Published: 23 August 2010

Crafting an effective partnership with a commercial organisation

The best partnerships are ones which multiply each partner’s effect rather than simply add them up, argues Owen Hughes, design director at Wolff Olins. 

It is clear that our world is changing, and smart brands are changing with it. We’re talking about fundamental change – not just image, but the experience a brand creates for its various audiences.

There are some interesting shifts which are affecting how brands act, and which can inform productive partnerships. The first is a move from consistent (which implies control) to adaptive: social media and the web have invited a generation of consumers to help shape brands, and the drive to ‘think global, act local’ means that successful brands are the ones that embrace this rather than stick to old, rigid ways.

Open world 

The second shift is around audiences: think less passive consumers and more active participants. Successful brands these days provide people with tools that enable them to do things they want or need – think StreetCar or Youtube. And Ebay isn’t loved because of how it looks, but because of what it empowers people to do.

We’re also moving from a closed to an open world. This requires brands to share their assets, to open up and invite people to participate. Instead of being walled realms, the brands of the future are built for sharing, like Wikipedia.

This shift, from competition to collaboration, is particularly relevant to building effective partnerships. Partnerships should enable new ways for people to use their products – ways that they might not have thought about alone. The collaboration between Nike and Apple has produced Nike+ shoes with a built-in pocket for a sensor under the insole. The sensor connects and sends data to your iPod, enabling you to track your run against other people around the world.

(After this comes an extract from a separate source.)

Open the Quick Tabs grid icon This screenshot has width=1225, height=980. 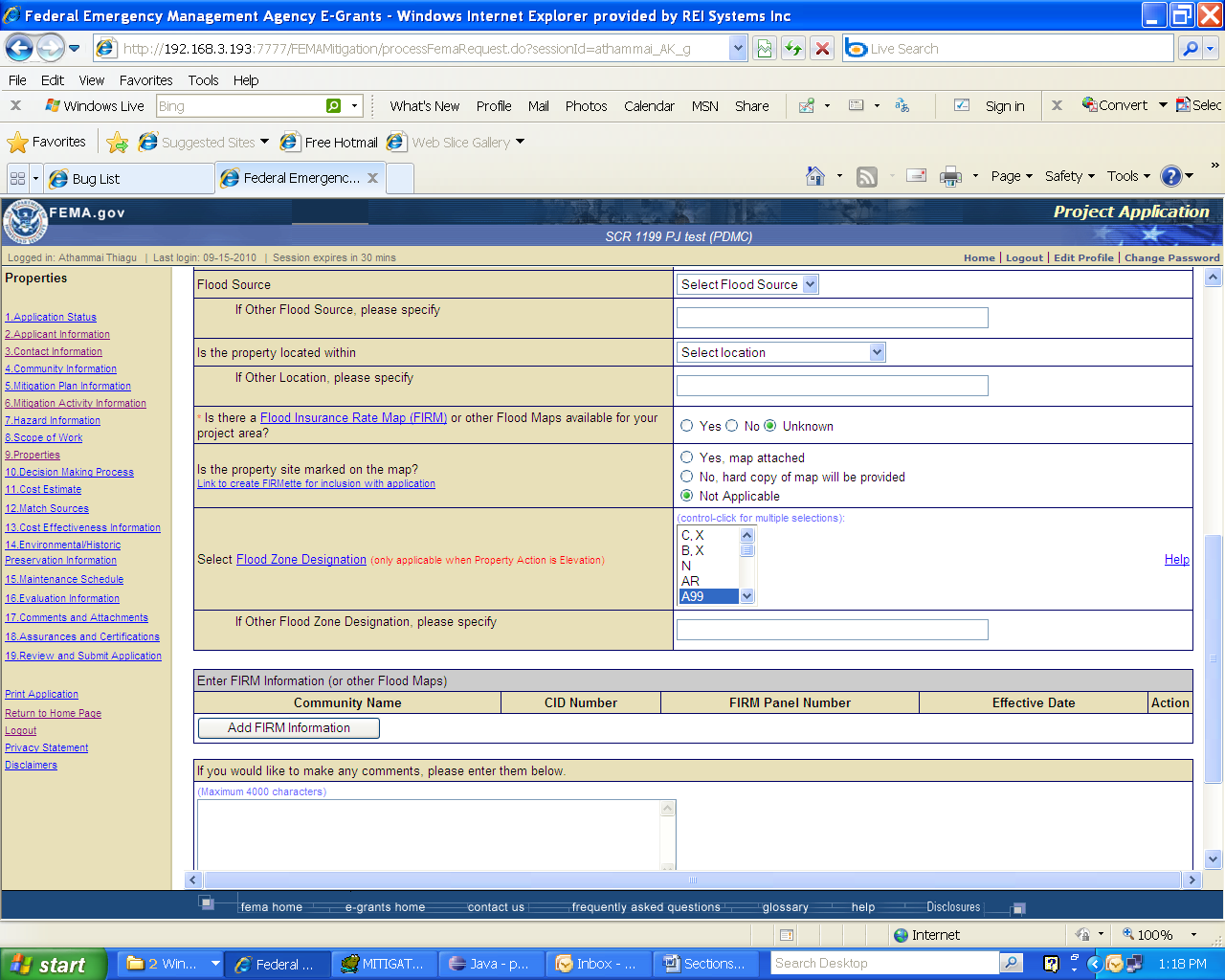click(17, 178)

So what does all this mean for partnerships between charities and commercial organisations? There are plenty out there, but only a few truly resonate with customers. While every case is different, there are a few things we have learned which charities might want to think about:

  • Get the right fit.

If you and your partner’s brand complement each other’s aims and outlook, it will lend your partnership credibility and enable your audience to accept it more readily – but this is only the starting point.

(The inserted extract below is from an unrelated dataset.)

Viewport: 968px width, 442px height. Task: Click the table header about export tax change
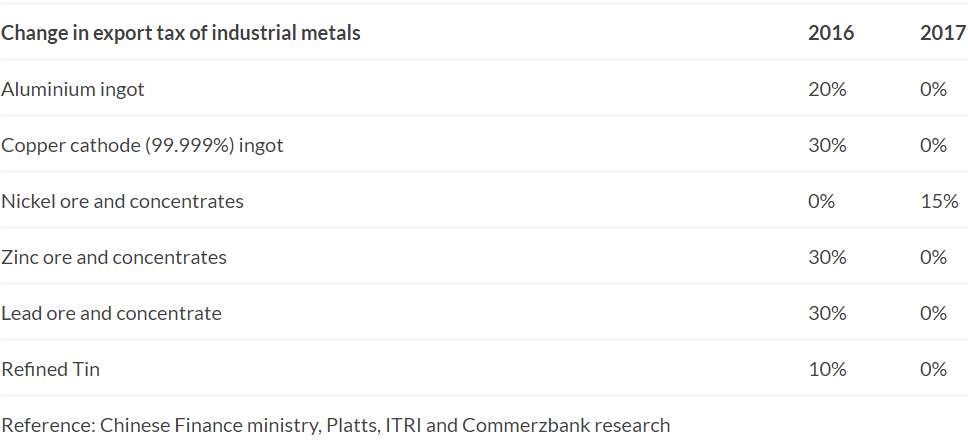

  • Develop a shared proposition.

This is crucial. Don’t do anything else until you have it in place. It should outline how you aim to achieve your goals, and act as an inspiration and a filter for everything you do. It will also help develop a partnership that has real meaning and depth for all your stakeholders.

  • Be clear who brings what to the party.

People can be sceptical about commercial partners and what they get from a charity collaboration, so be as transparent as possible. The strapline we developed for the partnership between Macmillan and Boots is clear, simple and direct: ‘Cancer information and support. From Macmillan. At Boots.’

  • Be prepared to let go.

With any new partner, you’ve got to let go, and so have they. This means your brand might need to be more adaptable than you may have originally intended, but if it results in more effective collaboration it’s worth it. The London 2012 Olympics brand, for example, can flex to incorporate any given sponsor or partner – yet it’s always instantly recognisable.

  • Lead with the benefit to the customer.

Don’t focus on what each partner does, but put yourself in the customer’s place and think about what will inspire them to get involved. Orange Rockcorps is a great example: ‘Get 1 ticket to 1 amazing gig. Give 4 hours for your community.’ Simple.

  • Inspire action.

Over the next decade action – rather than cash – will be the currency of brands, and particularly charities. Great brands (and partnerships) aren’t simply an invitation to ‘buy-in’ or ‘join’. They inspire people to act, and therefore feel real ownership of the brand.

  • Offer something new.

A good partnership will be embraced if it offers customers something original. If you’re pitching ideas to corporates, outline how your charity – and only your charity – can give them and their customers something no one else can. This isn’t about size – you can offer something new if it’s on a relatively small scale.

In order to create impact and grow, charities have to embrace a different way of thinking. Partnerships with commercial organisation provide a huge opportunity. Once this new thinking is embraced, then partnerships can be a powerful tool for growth. Just think birth rather than marriage.